# Directions for this task:
Below are some entries; can you quote all of them exactly?
************
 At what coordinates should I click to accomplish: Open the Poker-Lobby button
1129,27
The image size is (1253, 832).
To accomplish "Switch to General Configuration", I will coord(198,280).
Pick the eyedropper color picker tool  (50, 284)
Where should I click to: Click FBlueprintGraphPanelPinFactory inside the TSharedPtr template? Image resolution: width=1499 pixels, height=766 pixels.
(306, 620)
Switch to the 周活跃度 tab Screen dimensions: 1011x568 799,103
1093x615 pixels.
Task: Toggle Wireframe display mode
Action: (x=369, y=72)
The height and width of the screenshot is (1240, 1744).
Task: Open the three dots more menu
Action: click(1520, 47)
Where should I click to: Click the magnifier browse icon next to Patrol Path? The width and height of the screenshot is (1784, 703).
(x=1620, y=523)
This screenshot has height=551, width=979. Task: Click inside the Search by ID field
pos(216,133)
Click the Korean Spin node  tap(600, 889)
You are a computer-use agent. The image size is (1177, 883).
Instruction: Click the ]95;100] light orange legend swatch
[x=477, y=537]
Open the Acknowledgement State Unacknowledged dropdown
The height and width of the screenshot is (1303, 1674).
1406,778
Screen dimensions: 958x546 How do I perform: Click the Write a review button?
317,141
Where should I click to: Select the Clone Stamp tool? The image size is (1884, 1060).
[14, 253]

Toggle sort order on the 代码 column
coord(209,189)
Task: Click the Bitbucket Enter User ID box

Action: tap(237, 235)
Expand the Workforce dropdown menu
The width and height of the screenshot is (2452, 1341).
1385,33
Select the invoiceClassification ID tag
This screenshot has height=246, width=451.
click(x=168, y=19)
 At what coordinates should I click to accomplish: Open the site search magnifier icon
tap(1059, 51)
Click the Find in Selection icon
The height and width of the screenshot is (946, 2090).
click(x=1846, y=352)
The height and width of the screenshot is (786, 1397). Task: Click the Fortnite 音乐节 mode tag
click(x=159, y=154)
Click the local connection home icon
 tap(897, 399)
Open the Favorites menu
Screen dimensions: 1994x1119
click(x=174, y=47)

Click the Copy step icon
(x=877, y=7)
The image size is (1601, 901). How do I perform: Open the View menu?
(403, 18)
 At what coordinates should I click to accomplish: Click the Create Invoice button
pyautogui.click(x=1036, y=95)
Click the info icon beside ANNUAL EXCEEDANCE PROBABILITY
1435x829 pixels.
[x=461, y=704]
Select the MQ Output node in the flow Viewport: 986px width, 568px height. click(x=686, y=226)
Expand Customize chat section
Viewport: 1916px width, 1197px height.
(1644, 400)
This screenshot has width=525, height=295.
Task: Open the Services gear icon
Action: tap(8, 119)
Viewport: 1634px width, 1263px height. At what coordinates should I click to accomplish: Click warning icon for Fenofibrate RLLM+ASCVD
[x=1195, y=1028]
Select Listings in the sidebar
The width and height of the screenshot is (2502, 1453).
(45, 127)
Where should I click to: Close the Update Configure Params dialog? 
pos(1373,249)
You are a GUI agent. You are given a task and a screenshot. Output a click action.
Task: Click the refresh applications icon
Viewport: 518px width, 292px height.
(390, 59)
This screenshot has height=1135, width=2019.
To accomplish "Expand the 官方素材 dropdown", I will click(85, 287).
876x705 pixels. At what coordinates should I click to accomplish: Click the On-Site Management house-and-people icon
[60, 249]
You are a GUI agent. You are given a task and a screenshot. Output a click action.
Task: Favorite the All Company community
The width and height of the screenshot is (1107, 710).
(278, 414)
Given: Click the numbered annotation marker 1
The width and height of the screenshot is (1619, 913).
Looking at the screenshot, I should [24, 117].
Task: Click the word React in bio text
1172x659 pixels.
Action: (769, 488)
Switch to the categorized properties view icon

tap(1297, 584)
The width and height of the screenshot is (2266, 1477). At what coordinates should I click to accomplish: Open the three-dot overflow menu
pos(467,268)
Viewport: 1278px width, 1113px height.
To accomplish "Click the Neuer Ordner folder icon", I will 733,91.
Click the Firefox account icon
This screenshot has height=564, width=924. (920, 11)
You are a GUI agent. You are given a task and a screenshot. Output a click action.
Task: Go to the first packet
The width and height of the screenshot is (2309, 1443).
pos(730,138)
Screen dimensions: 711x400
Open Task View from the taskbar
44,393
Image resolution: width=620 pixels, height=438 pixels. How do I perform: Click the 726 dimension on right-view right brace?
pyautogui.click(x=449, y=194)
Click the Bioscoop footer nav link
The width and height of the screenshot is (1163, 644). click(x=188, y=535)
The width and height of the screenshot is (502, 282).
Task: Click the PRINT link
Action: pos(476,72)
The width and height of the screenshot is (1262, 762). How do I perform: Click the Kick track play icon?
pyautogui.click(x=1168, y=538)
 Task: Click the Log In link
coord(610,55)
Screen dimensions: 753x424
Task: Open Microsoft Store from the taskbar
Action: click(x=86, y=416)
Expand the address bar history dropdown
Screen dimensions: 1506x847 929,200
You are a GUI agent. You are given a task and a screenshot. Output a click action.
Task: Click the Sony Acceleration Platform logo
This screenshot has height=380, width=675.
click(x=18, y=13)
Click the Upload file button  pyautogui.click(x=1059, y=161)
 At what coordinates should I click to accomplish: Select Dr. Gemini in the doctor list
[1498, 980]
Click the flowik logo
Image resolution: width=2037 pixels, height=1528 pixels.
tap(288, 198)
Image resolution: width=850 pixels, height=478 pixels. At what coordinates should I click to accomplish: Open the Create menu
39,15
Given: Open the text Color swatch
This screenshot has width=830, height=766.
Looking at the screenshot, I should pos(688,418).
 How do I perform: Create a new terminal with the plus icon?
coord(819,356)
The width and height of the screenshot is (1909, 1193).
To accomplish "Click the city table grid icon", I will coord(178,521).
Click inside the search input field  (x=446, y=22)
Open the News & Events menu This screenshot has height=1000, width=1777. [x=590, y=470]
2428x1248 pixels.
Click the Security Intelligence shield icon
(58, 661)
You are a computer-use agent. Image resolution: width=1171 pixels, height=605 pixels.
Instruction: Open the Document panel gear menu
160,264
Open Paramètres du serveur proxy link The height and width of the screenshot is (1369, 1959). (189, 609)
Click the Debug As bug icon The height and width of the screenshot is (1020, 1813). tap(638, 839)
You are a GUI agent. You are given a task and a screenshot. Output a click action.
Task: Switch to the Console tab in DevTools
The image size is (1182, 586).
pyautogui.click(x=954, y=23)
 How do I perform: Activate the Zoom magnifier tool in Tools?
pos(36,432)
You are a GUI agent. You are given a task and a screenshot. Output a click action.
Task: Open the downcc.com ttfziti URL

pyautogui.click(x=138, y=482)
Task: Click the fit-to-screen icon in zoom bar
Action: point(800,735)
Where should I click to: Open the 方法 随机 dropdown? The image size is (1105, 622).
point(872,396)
************
# Task answer:
 At what coordinates should I click to accomplish: Open the Poker-Lobby button
1129,27
The image size is (1253, 832).
To accomplish "Switch to General Configuration", I will coord(198,280).
Pick the eyedropper color picker tool  (50, 284)
Where should I click to: Click FBlueprintGraphPanelPinFactory inside the TSharedPtr template? Image resolution: width=1499 pixels, height=766 pixels.
(306, 620)
Switch to the 周活跃度 tab Screen dimensions: 1011x568 799,103
1093x615 pixels.
Task: Toggle Wireframe display mode
Action: (x=369, y=72)
The height and width of the screenshot is (1240, 1744).
Task: Open the three dots more menu
Action: click(1520, 47)
Where should I click to: Click the magnifier browse icon next to Patrol Path? The width and height of the screenshot is (1784, 703).
(x=1620, y=523)
This screenshot has height=551, width=979. Task: Click inside the Search by ID field
pos(216,133)
Click the Korean Spin node  tap(600, 889)
You are a computer-use agent. The image size is (1177, 883).
Instruction: Click the ]95;100] light orange legend swatch
[x=477, y=537]
Open the Acknowledgement State Unacknowledged dropdown
The height and width of the screenshot is (1303, 1674).
1406,778
Screen dimensions: 958x546 How do I perform: Click the Write a review button?
317,141
Where should I click to: Select the Clone Stamp tool? The image size is (1884, 1060).
[14, 253]

Toggle sort order on the 代码 column
coord(209,189)
Task: Click the Bitbucket Enter User ID box

Action: tap(237, 235)
Expand the Workforce dropdown menu
The width and height of the screenshot is (2452, 1341).
1385,33
Select the invoiceClassification ID tag
This screenshot has height=246, width=451.
click(x=168, y=19)
 At what coordinates should I click to accomplish: Open the site search magnifier icon
tap(1059, 51)
Click the Find in Selection icon
The height and width of the screenshot is (946, 2090).
click(x=1846, y=352)
The height and width of the screenshot is (786, 1397). Task: Click the Fortnite 音乐节 mode tag
click(x=159, y=154)
Click the local connection home icon
 tap(897, 399)
Open the Favorites menu
Screen dimensions: 1994x1119
click(x=174, y=47)

Click the Copy step icon
(x=877, y=7)
The image size is (1601, 901). How do I perform: Open the View menu?
(403, 18)
 At what coordinates should I click to accomplish: Click the Create Invoice button
pyautogui.click(x=1036, y=95)
Click the info icon beside ANNUAL EXCEEDANCE PROBABILITY
1435x829 pixels.
[x=461, y=704]
Select the MQ Output node in the flow Viewport: 986px width, 568px height. click(x=686, y=226)
Expand Customize chat section
Viewport: 1916px width, 1197px height.
(1644, 400)
This screenshot has width=525, height=295.
Task: Open the Services gear icon
Action: tap(8, 119)
Viewport: 1634px width, 1263px height. At what coordinates should I click to accomplish: Click warning icon for Fenofibrate RLLM+ASCVD
[x=1195, y=1028]
Select Listings in the sidebar
The width and height of the screenshot is (2502, 1453).
(45, 127)
Where should I click to: Close the Update Configure Params dialog? 
pos(1373,249)
You are a GUI agent. You are given a task and a screenshot. Output a click action.
Task: Click the refresh applications icon
Viewport: 518px width, 292px height.
(390, 59)
This screenshot has height=1135, width=2019.
To accomplish "Expand the 官方素材 dropdown", I will click(85, 287).
876x705 pixels. At what coordinates should I click to accomplish: Click the On-Site Management house-and-people icon
[60, 249]
You are a GUI agent. You are given a task and a screenshot. Output a click action.
Task: Favorite the All Company community
The width and height of the screenshot is (1107, 710).
(278, 414)
Given: Click the numbered annotation marker 1
The width and height of the screenshot is (1619, 913).
Looking at the screenshot, I should [24, 117].
Task: Click the word React in bio text
1172x659 pixels.
Action: (769, 488)
Switch to the categorized properties view icon

tap(1297, 584)
The width and height of the screenshot is (2266, 1477). At what coordinates should I click to accomplish: Open the three-dot overflow menu
pos(467,268)
Viewport: 1278px width, 1113px height.
To accomplish "Click the Neuer Ordner folder icon", I will 733,91.
Click the Firefox account icon
This screenshot has height=564, width=924. (920, 11)
You are a GUI agent. You are given a task and a screenshot. Output a click action.
Task: Go to the first packet
The width and height of the screenshot is (2309, 1443).
pos(730,138)
Screen dimensions: 711x400
Open Task View from the taskbar
44,393
Image resolution: width=620 pixels, height=438 pixels. How do I perform: Click the 726 dimension on right-view right brace?
pyautogui.click(x=449, y=194)
Click the Bioscoop footer nav link
The width and height of the screenshot is (1163, 644). click(x=188, y=535)
The width and height of the screenshot is (502, 282).
Task: Click the PRINT link
Action: pos(476,72)
The width and height of the screenshot is (1262, 762). How do I perform: Click the Kick track play icon?
pyautogui.click(x=1168, y=538)
 Task: Click the Log In link
coord(610,55)
Screen dimensions: 753x424
Task: Open Microsoft Store from the taskbar
Action: click(x=86, y=416)
Expand the address bar history dropdown
Screen dimensions: 1506x847 929,200
You are a GUI agent. You are given a task and a screenshot. Output a click action.
Task: Click the Sony Acceleration Platform logo
This screenshot has height=380, width=675.
click(x=18, y=13)
Click the Upload file button  pyautogui.click(x=1059, y=161)
 At what coordinates should I click to accomplish: Select Dr. Gemini in the doctor list
[1498, 980]
Click the flowik logo
Image resolution: width=2037 pixels, height=1528 pixels.
tap(288, 198)
Image resolution: width=850 pixels, height=478 pixels. At what coordinates should I click to accomplish: Open the Create menu
39,15
Given: Open the text Color swatch
This screenshot has width=830, height=766.
Looking at the screenshot, I should pos(688,418).
 How do I perform: Create a new terminal with the plus icon?
coord(819,356)
The width and height of the screenshot is (1909, 1193).
To accomplish "Click the city table grid icon", I will coord(178,521).
Click inside the search input field  (x=446, y=22)
Open the News & Events menu This screenshot has height=1000, width=1777. [x=590, y=470]
2428x1248 pixels.
Click the Security Intelligence shield icon
(58, 661)
You are a computer-use agent. Image resolution: width=1171 pixels, height=605 pixels.
Instruction: Open the Document panel gear menu
160,264
Open Paramètres du serveur proxy link The height and width of the screenshot is (1369, 1959). (189, 609)
Click the Debug As bug icon The height and width of the screenshot is (1020, 1813). tap(638, 839)
You are a GUI agent. You are given a task and a screenshot. Output a click action.
Task: Switch to the Console tab in DevTools
The image size is (1182, 586).
pyautogui.click(x=954, y=23)
 How do I perform: Activate the Zoom magnifier tool in Tools?
pos(36,432)
You are a GUI agent. You are given a task and a screenshot. Output a click action.
Task: Open the downcc.com ttfziti URL

pyautogui.click(x=138, y=482)
Task: Click the fit-to-screen icon in zoom bar
Action: point(800,735)
Where should I click to: Open the 方法 随机 dropdown? The image size is (1105, 622).
point(872,396)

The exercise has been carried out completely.